*** TEXT SEGMENT Section Begins ***
Slow-Cooked Leg of Lamb with green salad
Broiled Mackerel (Sea Bass) with Green Tea Salt (Bittman): 4 stars
Rice Salad with Peas and Soy (Bittman): 4.5 stars
Stir-Fried Leeks with Ginger (Bittman): 4.5 stars
Slow-Cooked Leg of Lamb (Bittman): 4 stars

Saturday, April 26, 2014

Blue Apron: A Review

5-Spice Pork Buns with Red Cabbage, Carrot & Thai Basil Salad (4/4 stars)
A friend was kind enough to send me a free trial of Blue Apron, a subscription cook-it-yourself service. I was skeptical at first, based on some of the  criticisms I have below, but after three weeks,  I'm quite hooked. It has been perfect for this busy end of the semester as it removes the parts I hate most: planning and shopping.  I don't plan on using it much this summer when I have access to farmer's markets, and time to think about something other than my career, but since many have asked, I thought I'd do a little review here.

Orange-glazed Chicken Drumsticks with Mashed Yucca and Arugula Salad (4/4 stars)

  • not having to plan the meals (which I like to do occasionally, but not for the entire week)

  • no food waste, as they send you only the amount that you need for the recipe

  • no food shopping other than to pick up staples (breakfast stuff, etc) for the week

  • geared toward people who don't know how to cook a whole lot, so, for example, a recipe will direct you to "peel a lemon, avoiding the pith, then cut the peel into zest with a sharp knife."  Glory hallelujah was I ever excited to have my Microplane zester. (I have this under "pros" though because they really are serious when they say you just need salt, pepper, and olive oil). 

  • there's no minimum commitment, so with 6 days notice, you can do it, or not do it, for the week. Cancelling the service involves writing an e-mail.
*** TEXT SEGMENT Section Ends ***
*** DATA BELOW Section Begins ***
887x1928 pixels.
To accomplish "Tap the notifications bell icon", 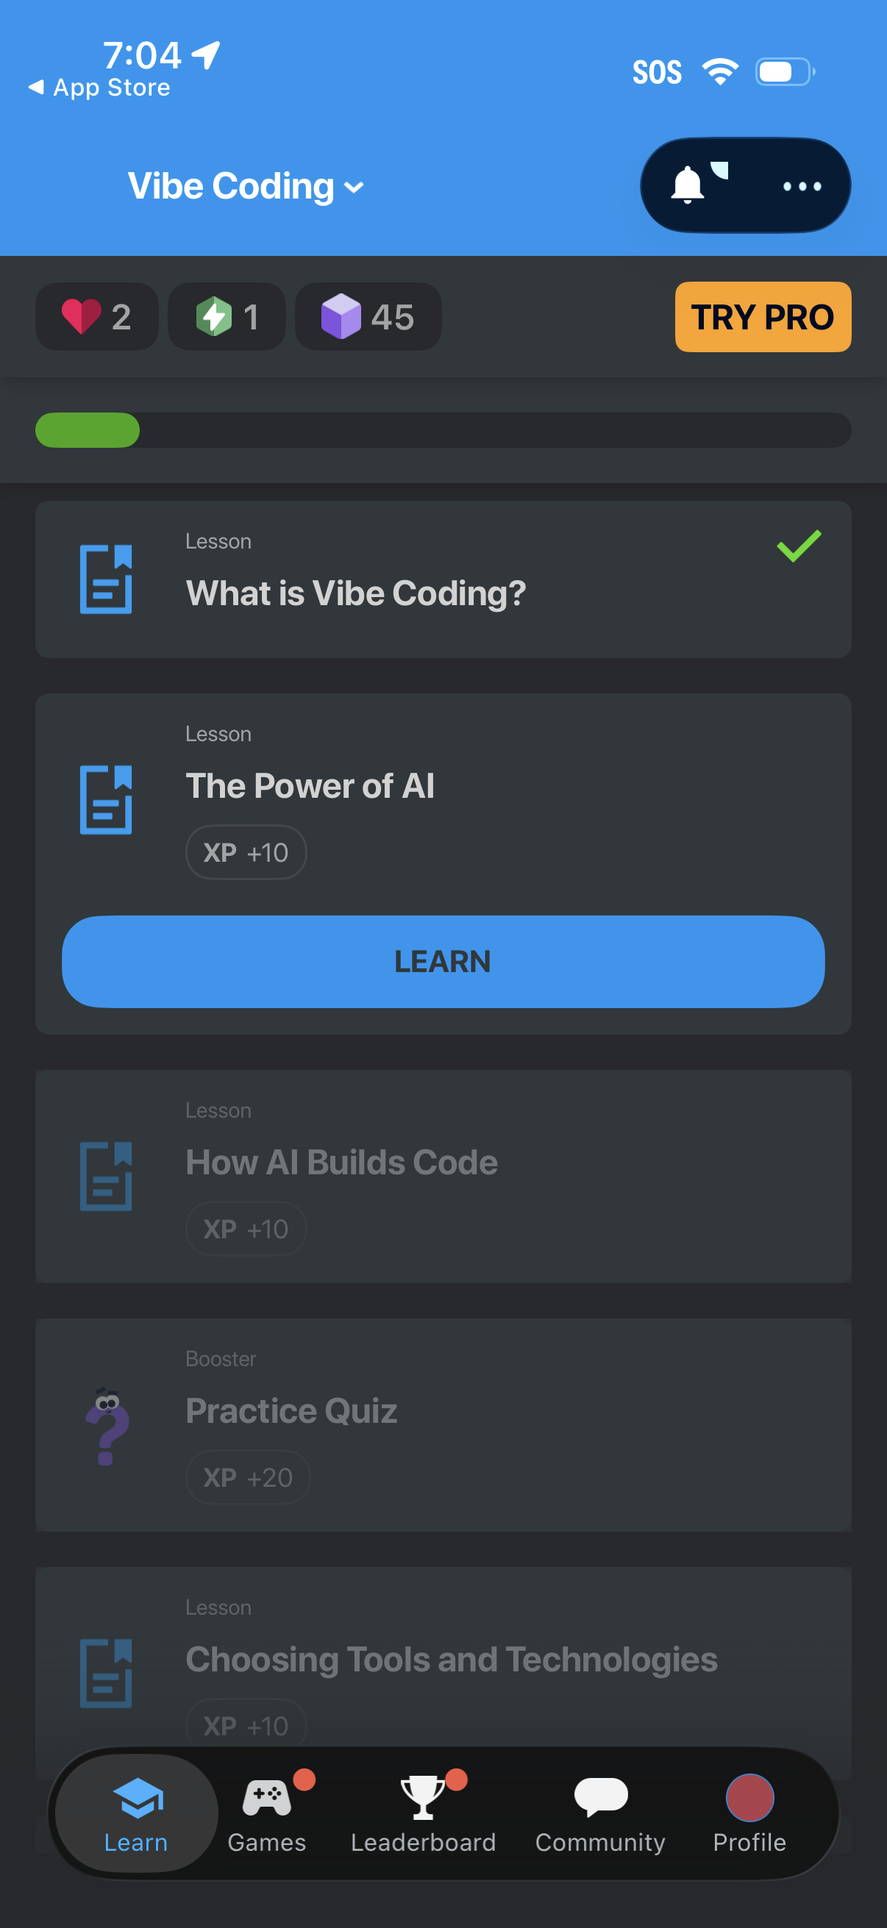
*** DATA BELOW Section Ends ***
EXERCISE DETAILS: Copy word for word the part of the Blue Apron review that begins at the words "5-Spice Pork Buns" and ends after "the entire week)".

TASK OUTPUT:
5-Spice Pork Buns with Red Cabbage, Carrot & Thai Basil Salad (4/4 stars)
A friend was kind enough to send me a free trial of Blue Apron, a subscription cook-it-yourself service. I was skeptical at first, based on some of the  criticisms I have below, but after three weeks,  I'm quite hooked. It has been perfect for this busy end of the semester as it removes the parts I hate most: planning and shopping.  I don't plan on using it much this summer when I have access to farmer's markets, and time to think about something other than my career, but since many have asked, I thought I'd do a little review here.

Orange-glazed Chicken Drumsticks with Mashed Yucca and Arugula Salad (4/4 stars)

  • not having to plan the meals (which I like to do occasionally, but not for the entire week)